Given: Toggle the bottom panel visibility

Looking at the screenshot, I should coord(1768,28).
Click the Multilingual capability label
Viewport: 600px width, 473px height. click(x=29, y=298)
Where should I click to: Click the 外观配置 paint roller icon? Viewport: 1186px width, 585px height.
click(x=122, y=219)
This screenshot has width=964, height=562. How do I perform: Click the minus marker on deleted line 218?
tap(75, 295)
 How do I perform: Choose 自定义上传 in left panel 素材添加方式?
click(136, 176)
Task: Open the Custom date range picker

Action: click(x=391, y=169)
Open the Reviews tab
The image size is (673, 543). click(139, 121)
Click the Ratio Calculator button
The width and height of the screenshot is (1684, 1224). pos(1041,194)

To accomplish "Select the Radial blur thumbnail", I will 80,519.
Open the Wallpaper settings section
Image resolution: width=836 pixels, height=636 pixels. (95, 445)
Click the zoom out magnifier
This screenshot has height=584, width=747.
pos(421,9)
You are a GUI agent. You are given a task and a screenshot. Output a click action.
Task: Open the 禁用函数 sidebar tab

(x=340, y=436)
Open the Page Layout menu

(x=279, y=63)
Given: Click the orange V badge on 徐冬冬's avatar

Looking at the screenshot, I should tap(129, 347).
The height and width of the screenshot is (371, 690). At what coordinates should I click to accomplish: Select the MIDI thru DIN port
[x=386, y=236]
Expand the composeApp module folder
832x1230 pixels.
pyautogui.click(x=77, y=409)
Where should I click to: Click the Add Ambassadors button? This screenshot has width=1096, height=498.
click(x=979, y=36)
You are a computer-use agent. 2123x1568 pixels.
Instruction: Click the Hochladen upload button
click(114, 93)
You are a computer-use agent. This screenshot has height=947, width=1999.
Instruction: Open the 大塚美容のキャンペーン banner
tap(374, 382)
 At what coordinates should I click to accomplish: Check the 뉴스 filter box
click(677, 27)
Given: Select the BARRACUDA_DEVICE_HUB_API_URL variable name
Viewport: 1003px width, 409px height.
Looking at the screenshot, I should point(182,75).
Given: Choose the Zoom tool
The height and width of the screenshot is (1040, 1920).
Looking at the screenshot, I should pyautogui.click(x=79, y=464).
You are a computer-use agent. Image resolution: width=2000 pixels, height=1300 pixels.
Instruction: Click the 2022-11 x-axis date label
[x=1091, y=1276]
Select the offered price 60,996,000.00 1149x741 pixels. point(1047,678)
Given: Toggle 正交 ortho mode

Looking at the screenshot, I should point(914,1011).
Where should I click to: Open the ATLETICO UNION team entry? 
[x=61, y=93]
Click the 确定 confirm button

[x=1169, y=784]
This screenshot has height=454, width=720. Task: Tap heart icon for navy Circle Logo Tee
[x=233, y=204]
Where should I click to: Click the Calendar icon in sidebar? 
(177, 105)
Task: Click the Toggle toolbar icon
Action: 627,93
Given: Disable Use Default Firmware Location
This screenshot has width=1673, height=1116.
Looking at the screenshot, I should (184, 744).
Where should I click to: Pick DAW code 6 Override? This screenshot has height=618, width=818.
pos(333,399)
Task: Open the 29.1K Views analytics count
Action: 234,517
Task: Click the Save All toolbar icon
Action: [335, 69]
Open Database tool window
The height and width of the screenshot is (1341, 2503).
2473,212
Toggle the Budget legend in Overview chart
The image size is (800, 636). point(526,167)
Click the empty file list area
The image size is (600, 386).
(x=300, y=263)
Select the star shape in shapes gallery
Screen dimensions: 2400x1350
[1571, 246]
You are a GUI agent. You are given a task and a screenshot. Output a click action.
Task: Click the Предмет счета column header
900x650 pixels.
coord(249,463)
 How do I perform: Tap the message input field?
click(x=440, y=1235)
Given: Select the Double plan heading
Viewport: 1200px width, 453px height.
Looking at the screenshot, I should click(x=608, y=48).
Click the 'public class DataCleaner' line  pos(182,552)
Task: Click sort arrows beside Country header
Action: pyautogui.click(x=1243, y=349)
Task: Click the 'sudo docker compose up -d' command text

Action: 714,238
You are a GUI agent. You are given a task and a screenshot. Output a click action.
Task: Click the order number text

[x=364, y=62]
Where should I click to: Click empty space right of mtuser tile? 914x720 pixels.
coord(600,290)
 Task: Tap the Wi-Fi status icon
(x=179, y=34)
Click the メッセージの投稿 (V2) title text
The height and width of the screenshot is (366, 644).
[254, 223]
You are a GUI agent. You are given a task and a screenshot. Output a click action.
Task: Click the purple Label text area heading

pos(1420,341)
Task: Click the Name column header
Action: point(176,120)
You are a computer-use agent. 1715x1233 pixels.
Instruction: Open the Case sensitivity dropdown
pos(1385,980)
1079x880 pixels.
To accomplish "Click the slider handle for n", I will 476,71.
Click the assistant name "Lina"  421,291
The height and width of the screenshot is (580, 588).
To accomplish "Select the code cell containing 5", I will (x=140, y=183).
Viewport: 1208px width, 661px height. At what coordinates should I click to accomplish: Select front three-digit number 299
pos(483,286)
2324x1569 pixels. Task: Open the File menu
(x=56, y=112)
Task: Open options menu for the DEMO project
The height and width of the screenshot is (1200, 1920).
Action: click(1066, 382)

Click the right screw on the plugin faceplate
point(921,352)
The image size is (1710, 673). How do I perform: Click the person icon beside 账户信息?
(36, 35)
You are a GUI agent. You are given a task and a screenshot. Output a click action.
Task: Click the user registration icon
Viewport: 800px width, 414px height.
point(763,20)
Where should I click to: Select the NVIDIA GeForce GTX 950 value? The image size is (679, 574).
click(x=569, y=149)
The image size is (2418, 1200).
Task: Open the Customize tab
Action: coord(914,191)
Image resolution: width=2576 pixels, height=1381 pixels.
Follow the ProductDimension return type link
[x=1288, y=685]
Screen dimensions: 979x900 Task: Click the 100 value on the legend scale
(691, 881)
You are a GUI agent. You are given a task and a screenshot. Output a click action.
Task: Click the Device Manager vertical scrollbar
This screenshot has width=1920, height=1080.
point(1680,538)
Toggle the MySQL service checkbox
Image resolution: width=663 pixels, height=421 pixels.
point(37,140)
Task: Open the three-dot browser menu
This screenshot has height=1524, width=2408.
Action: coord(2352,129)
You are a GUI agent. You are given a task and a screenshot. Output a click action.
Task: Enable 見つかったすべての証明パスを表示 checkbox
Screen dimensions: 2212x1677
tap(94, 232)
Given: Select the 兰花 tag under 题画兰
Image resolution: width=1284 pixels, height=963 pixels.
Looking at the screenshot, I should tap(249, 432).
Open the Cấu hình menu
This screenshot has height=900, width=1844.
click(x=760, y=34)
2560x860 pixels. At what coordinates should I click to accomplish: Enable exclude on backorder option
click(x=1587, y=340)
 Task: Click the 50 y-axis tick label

## CHALLENGE
Convert the rows, from the first one through the line containing "should pyautogui.click(x=79, y=464).", inclusive, into a Markdown table with the columns No. and Line text. Number each line in order in No., put the line itself in Line text, and leave out blank lines.

## ANSWER BELOW
| No. | Line text |
|---|---|
| 1 | Given: Toggle the bottom panel visibility |
| 2 | Looking at the screenshot, I should coord(1768,28). |
| 3 | Click the Multilingual capability label |
| 4 | Viewport: 600px width, 473px height. click(x=29, y=298) |
| 5 | Where should I click to: Click the 外观配置 paint roller icon? Viewport: 1186px width, 585px height. |
| 6 | click(x=122, y=219) |
| 7 | This screenshot has width=964, height=562. How do I perform: Click the minus marker on deleted line 218? |
| 8 | tap(75, 295) |
| 9 |  How do I perform: Choose 自定义上传 in left panel 素材添加方式? |
| 10 | click(136, 176) |
| 11 | Task: Open the Custom date range picker |
| 12 | Action: click(x=391, y=169) |
| 13 | Open the Reviews tab |
| 14 | The image size is (673, 543). click(139, 121) |
| 15 | Click the Ratio Calculator button |
| 16 | The width and height of the screenshot is (1684, 1224). pos(1041,194) |
| 17 | To accomplish "Select the Radial blur thumbnail", I will 80,519. |
| 18 | Open the Wallpaper settings section |
| 19 | Image resolution: width=836 pixels, height=636 pixels. (95, 445) |
| 20 | Click the zoom out magnifier |
| 21 | This screenshot has height=584, width=747. |
| 22 | pos(421,9) |
| 23 | You are a GUI agent. You are given a task and a screenshot. Output a click action. |
| 24 | Task: Open the 禁用函数 sidebar tab |
| 25 | (x=340, y=436) |
| 26 | Open the Page Layout menu |
| 27 | (x=279, y=63) |
| 28 | Given: Click the orange V badge on 徐冬冬's avatar |
| 29 | Looking at the screenshot, I should tap(129, 347). |
| 30 | The height and width of the screenshot is (371, 690). At what coordinates should I click to accomplish: Select the MIDI thru DIN port |
| 31 | [x=386, y=236] |
| 32 | Expand the composeApp module folder |
| 33 | 832x1230 pixels. |
| 34 | pyautogui.click(x=77, y=409) |
| 35 | Where should I click to: Click the Add Ambassadors button? This screenshot has width=1096, height=498. |
| 36 | click(x=979, y=36) |
| 37 | You are a computer-use agent. 2123x1568 pixels. |
| 38 | Instruction: Click the Hochladen upload button |
| 39 | click(114, 93) |
| 40 | You are a computer-use agent. This screenshot has height=947, width=1999. |
| 41 | Instruction: Open the 大塚美容のキャンペーン banner |
| 42 | tap(374, 382) |
| 43 |  At what coordinates should I click to accomplish: Check the 뉴스 filter box |
| 44 | click(677, 27) |
| 45 | Given: Select the BARRACUDA_DEVICE_HUB_API_URL variable name |
| 46 | Viewport: 1003px width, 409px height. |
| 47 | Looking at the screenshot, I should point(182,75). |
| 48 | Given: Choose the Zoom tool |
| 49 | The height and width of the screenshot is (1040, 1920). |
| 50 | Looking at the screenshot, I should pyautogui.click(x=79, y=464). |